Inspirò profondamente per godersi la bell'atmosfera.
I pochi lampioni illuminavano la strada coperta di neve e le stelle illuminavano il cielo insieme alla luna piena.
Finalmente, poi, chiuse la finestra.
- Nanetta, è ora di dormire... - le spense la lampada da comodino.
- Buonanotte. -
- Notte, Clemmy... - entrambe si sistemarono nei propri letti: Christianna prese subito sonno mentre l'altra rimase sveglia.
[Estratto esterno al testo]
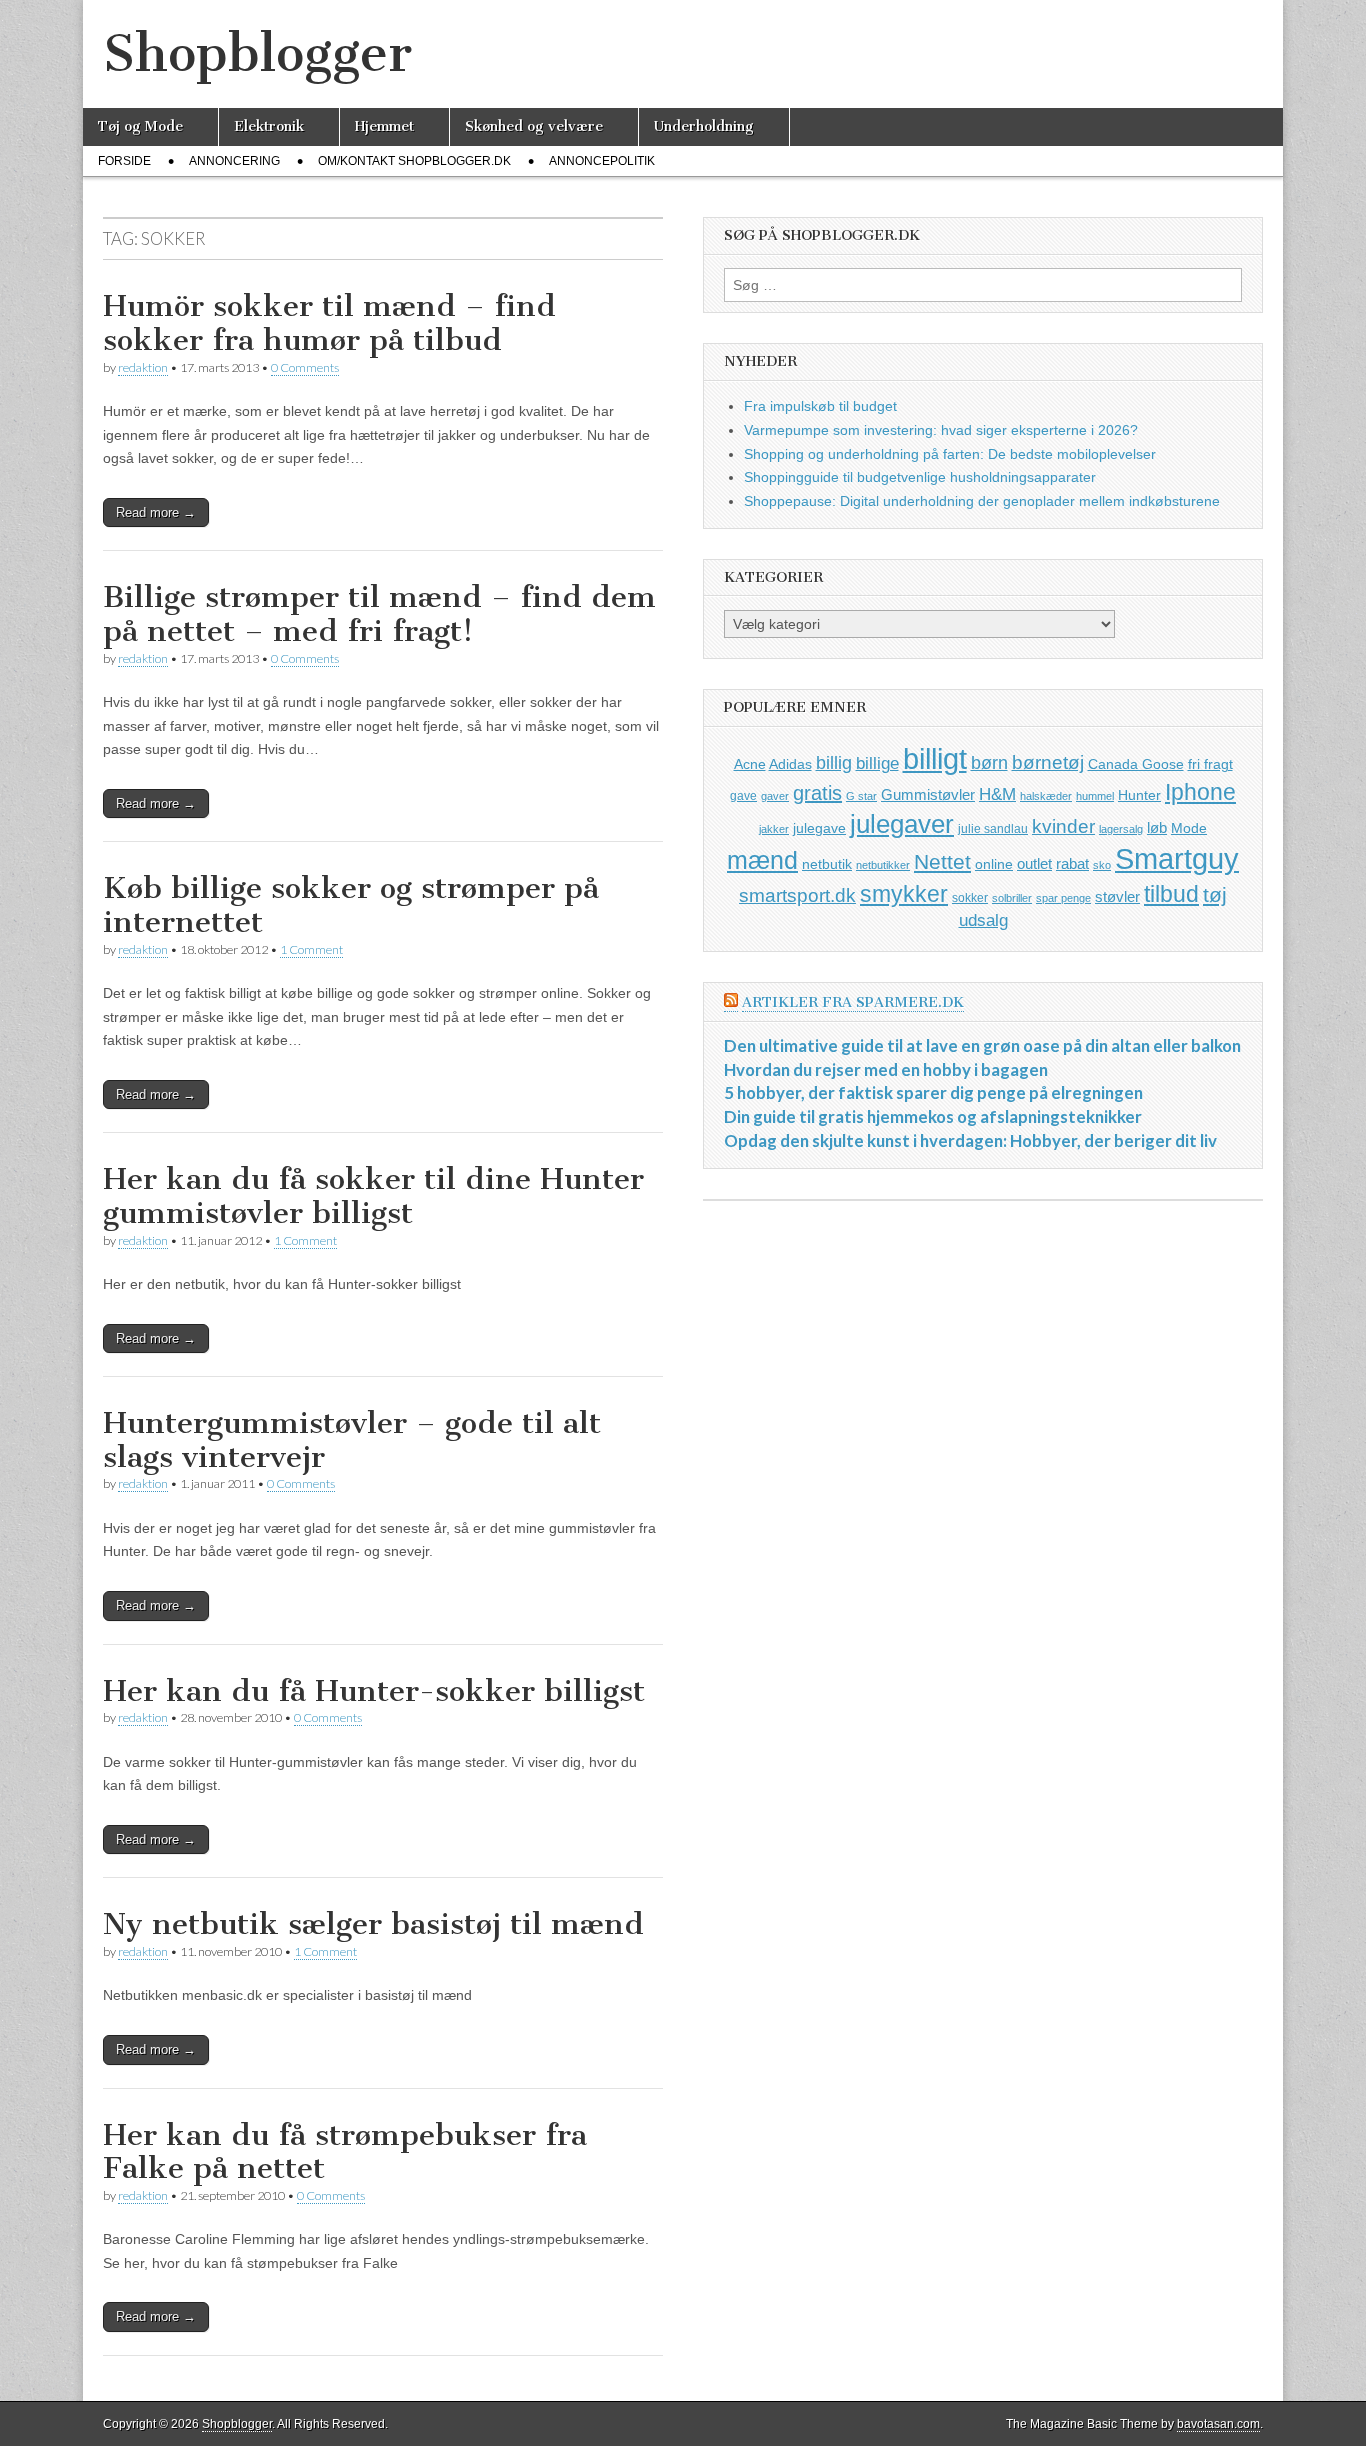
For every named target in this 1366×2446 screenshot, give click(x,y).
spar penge (1063, 898)
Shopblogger (257, 53)
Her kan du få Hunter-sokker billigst (374, 1691)
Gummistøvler (928, 794)
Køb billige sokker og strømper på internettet (351, 905)
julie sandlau (993, 829)
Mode (1189, 828)
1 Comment (311, 949)
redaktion (143, 367)
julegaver (902, 824)
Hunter (1139, 795)
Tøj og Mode (140, 126)
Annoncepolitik (602, 161)
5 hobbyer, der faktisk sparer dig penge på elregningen (933, 1092)
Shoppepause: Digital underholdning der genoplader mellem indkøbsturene (982, 501)
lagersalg (1121, 829)
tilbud (1171, 894)
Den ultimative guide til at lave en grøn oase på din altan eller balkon (982, 1045)
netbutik (827, 864)
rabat (1072, 863)
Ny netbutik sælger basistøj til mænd (373, 1924)
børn (989, 763)
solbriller (1012, 898)
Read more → (156, 512)
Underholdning (704, 126)
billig (834, 763)
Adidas (790, 764)
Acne (750, 764)
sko (1102, 865)
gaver (775, 796)
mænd (762, 860)
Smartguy (1177, 859)
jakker (774, 829)
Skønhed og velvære (534, 126)
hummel (1095, 796)
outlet (1034, 863)
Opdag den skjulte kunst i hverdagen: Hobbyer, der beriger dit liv (970, 1140)
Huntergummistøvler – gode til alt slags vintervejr (352, 1440)
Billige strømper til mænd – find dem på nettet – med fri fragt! (379, 614)
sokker (970, 898)
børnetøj (1048, 762)
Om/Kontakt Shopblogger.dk (414, 161)
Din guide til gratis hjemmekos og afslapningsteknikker (933, 1116)
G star (861, 796)
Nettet (942, 861)
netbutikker (883, 865)
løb (1157, 827)
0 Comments (305, 367)
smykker (904, 894)
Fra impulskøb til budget (820, 406)
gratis (817, 793)
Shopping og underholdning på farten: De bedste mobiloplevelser (950, 454)
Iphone (1200, 792)
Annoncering (234, 161)
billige (877, 763)
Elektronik (269, 126)
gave (743, 796)
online (994, 864)
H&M (997, 794)
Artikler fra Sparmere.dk (853, 1002)
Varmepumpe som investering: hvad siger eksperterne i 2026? (941, 430)
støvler (1117, 896)
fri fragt (1210, 764)
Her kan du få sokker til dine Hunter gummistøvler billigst (373, 1196)
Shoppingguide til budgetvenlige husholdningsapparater (920, 477)
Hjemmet (384, 126)
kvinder (1063, 826)
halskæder (1046, 796)
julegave (819, 828)
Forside (124, 161)
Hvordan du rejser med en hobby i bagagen (886, 1069)
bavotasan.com (1218, 2424)
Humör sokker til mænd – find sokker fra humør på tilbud (329, 323)
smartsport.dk (797, 895)
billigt (935, 758)
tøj (1215, 894)
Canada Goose (1136, 764)
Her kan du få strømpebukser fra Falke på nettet (345, 2152)
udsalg (983, 920)
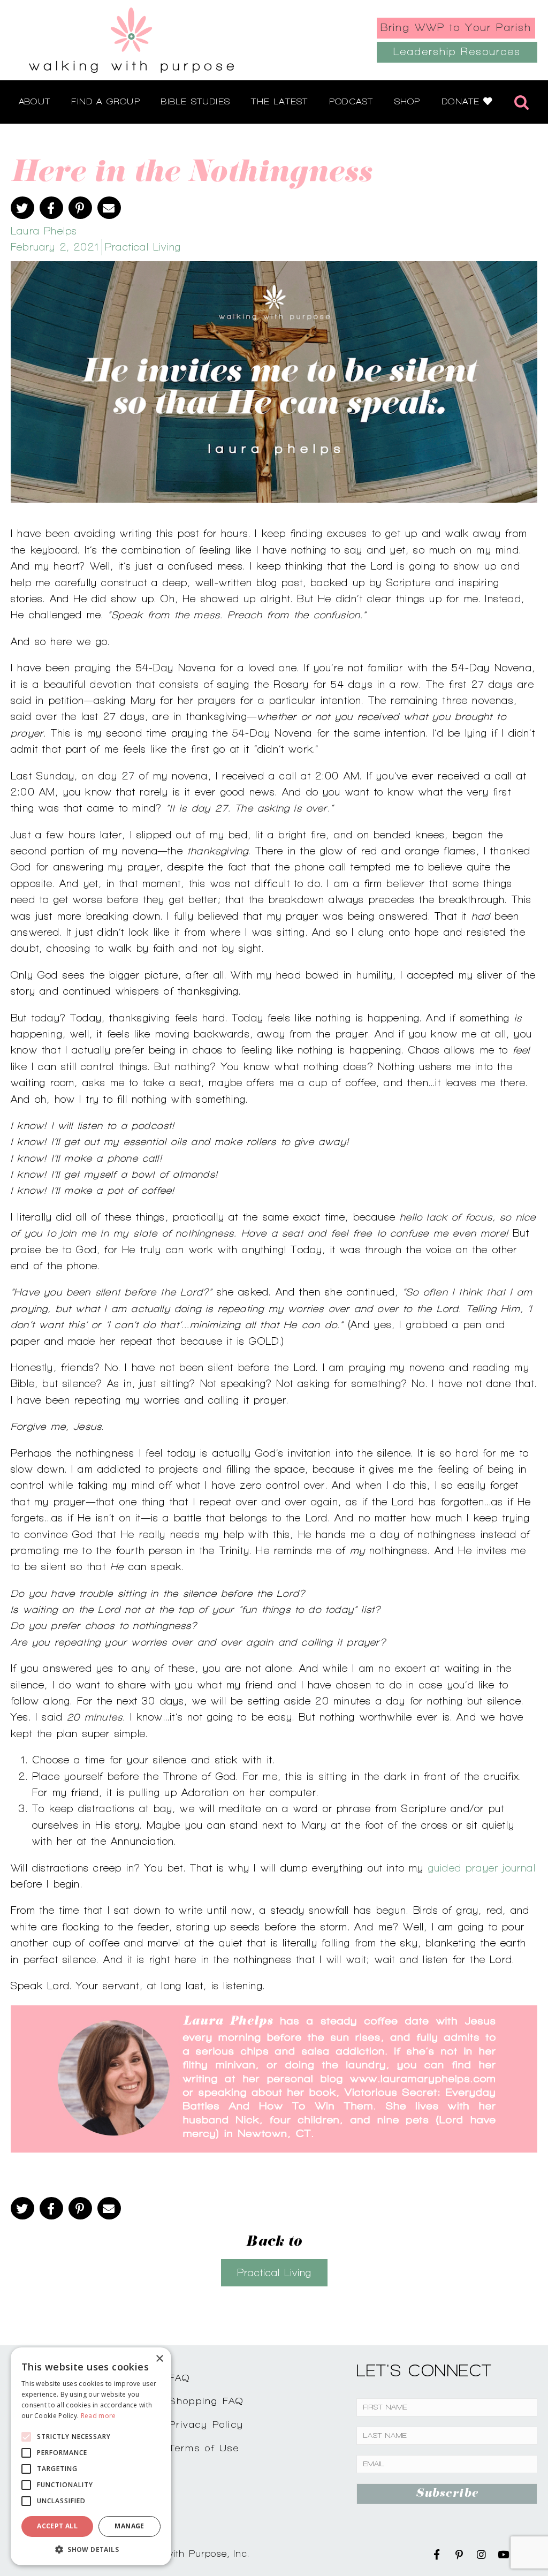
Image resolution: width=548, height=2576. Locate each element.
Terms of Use (204, 2448)
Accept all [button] (57, 2525)
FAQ (180, 2378)
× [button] (159, 2359)
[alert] (91, 2456)
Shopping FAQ (206, 2401)
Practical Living (143, 246)
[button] (91, 2549)
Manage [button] (129, 2525)
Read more (98, 2415)
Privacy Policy (206, 2424)
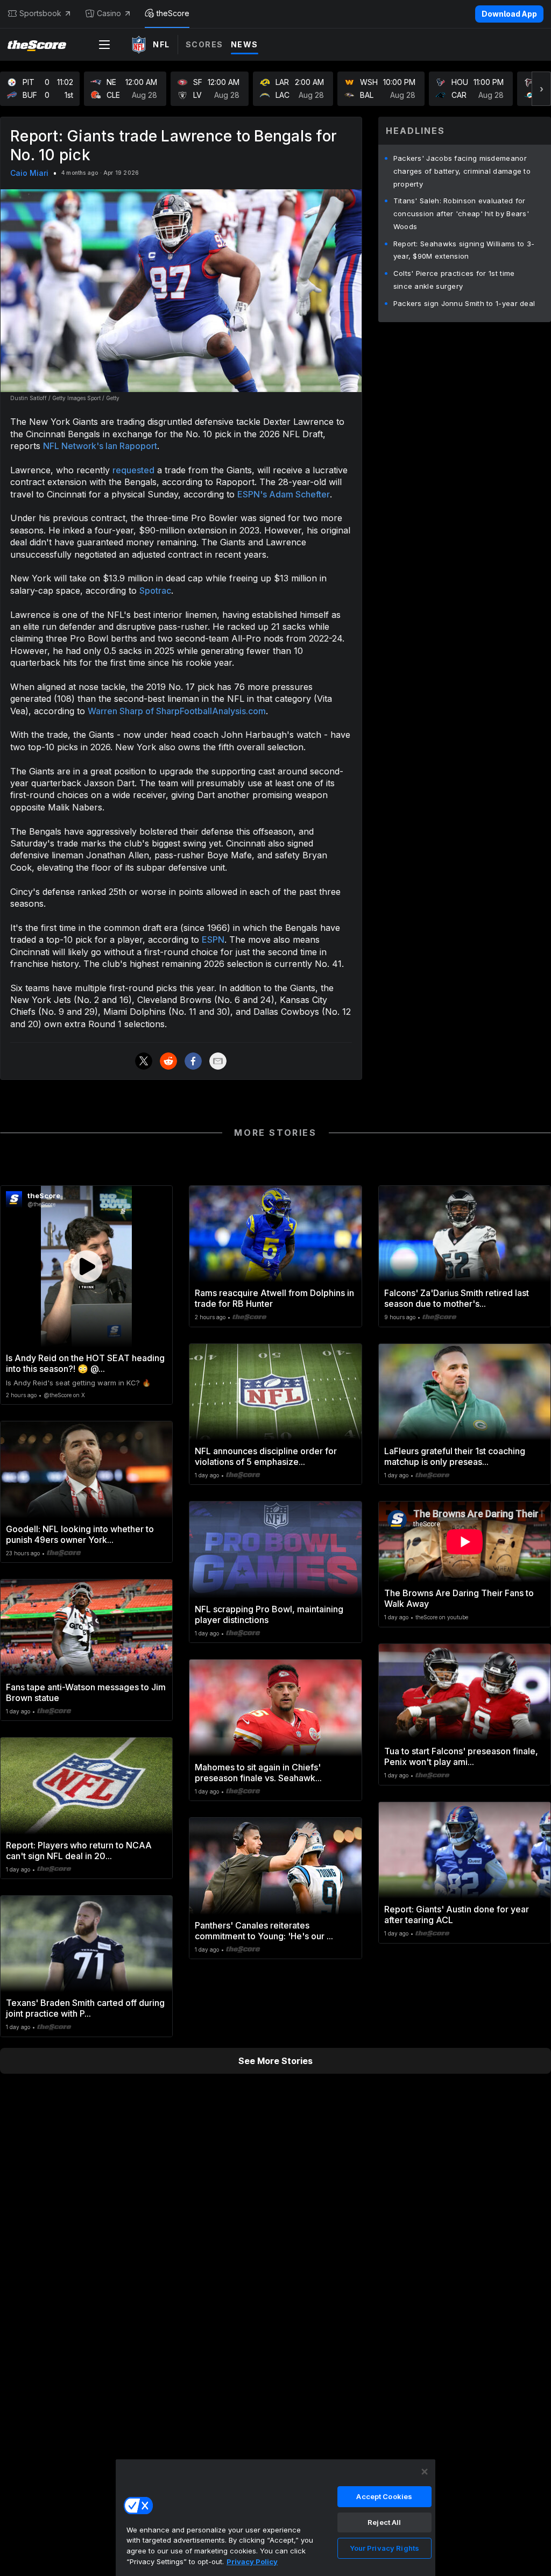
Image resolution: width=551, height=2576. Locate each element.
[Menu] (104, 45)
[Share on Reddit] (168, 1061)
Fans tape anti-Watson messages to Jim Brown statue (86, 1692)
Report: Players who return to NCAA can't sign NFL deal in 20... (79, 1850)
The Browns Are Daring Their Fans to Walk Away (459, 1598)
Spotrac (155, 590)
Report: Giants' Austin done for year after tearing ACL (456, 1914)
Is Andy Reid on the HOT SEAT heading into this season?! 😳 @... (85, 1363)
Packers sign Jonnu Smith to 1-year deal (464, 303)
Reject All (384, 2522)
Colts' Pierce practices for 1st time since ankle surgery (454, 279)
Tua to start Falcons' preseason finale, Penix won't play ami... (461, 1756)
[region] (275, 2517)
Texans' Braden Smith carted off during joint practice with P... (85, 2008)
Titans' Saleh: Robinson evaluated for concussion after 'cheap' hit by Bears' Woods (461, 213)
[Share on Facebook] (193, 1061)
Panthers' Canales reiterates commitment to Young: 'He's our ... (264, 1930)
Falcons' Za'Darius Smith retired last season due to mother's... (456, 1298)
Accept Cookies (384, 2496)
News (244, 44)
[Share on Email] (218, 1061)
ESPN (213, 939)
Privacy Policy (252, 2561)
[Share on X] (143, 1061)
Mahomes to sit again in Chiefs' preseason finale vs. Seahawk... (258, 1772)
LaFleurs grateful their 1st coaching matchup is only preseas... (454, 1456)
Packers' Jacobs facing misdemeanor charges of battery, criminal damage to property (462, 171)
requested (133, 470)
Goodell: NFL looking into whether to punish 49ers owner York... (80, 1534)
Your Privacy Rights (384, 2548)
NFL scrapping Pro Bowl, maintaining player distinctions (269, 1614)
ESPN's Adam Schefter (283, 494)
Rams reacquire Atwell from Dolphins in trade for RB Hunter (274, 1298)
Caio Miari (29, 172)
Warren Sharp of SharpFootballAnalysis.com (177, 711)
Il dolore alla guancia e la paranoia non le facevano chiuder occhio.
Si alzò dal letto assonnata ed irritata. Si passò le mani sul viso.
" A questo punto... perché non la vediamo meglio..." pensò, prendendo dallo zaino la maschera. Se n'era ricorda casualmente.
Si appoggiò la maschera sul viso e si specchió.
- Mi mette inquietudine... - si osservò allo specchio.
Gettò la maschera nello zaino con disprezzo.
- Non ti indosserò mai... -.
Si rimise a letto e dopo del tempo, riuscì a prendere sonno.